> [Data provided]
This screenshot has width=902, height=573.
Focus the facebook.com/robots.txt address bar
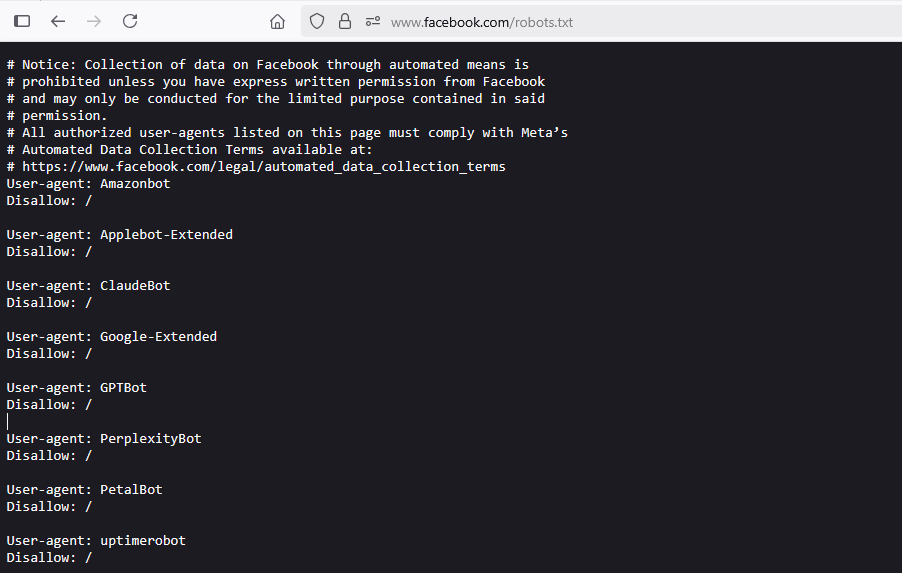click(x=600, y=22)
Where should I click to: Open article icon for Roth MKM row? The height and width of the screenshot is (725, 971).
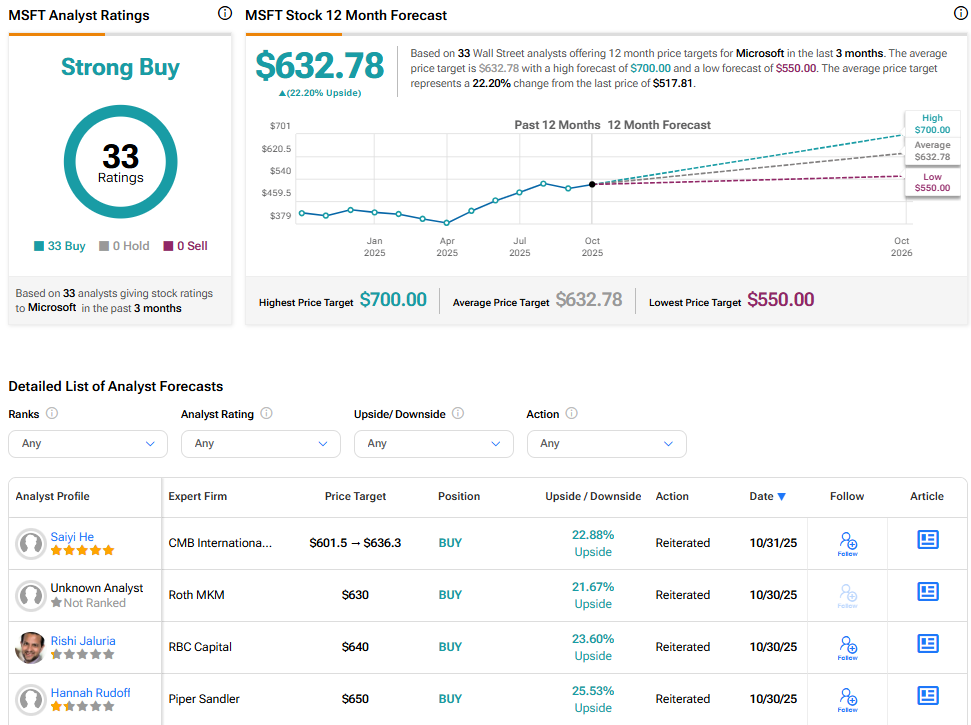point(927,592)
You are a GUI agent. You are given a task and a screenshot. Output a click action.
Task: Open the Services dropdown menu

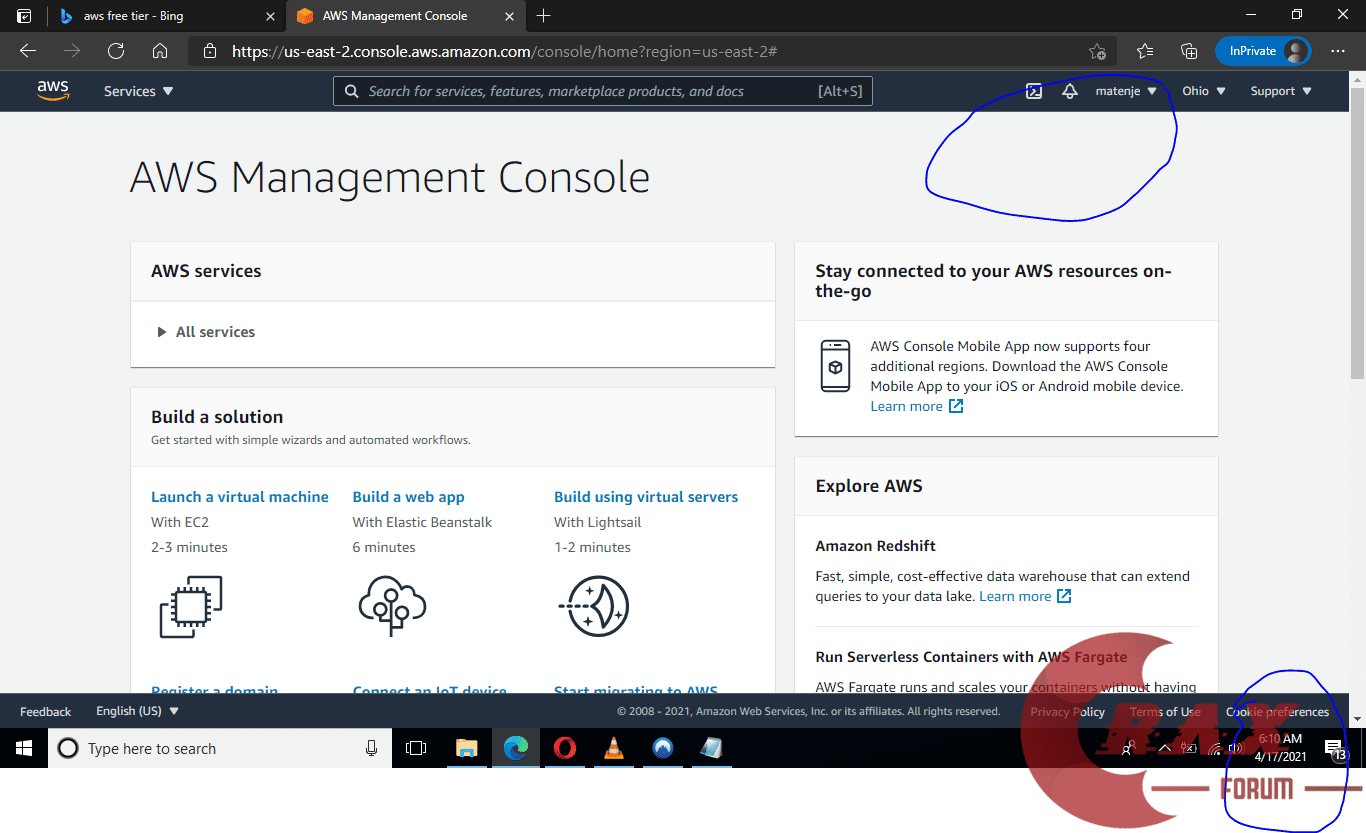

> [What to do]
Return the material exactly as given above, picture-free.

> [Exercise output]
This screenshot has width=902, height=573.
Focus the facebook.com/robots.txt address bar
click(x=600, y=22)
Where should I click to: Open article icon for Roth MKM row? The height and width of the screenshot is (725, 971).
point(927,592)
You are a GUI agent. You are given a task and a screenshot. Output a click action.
Task: Open the Services dropdown menu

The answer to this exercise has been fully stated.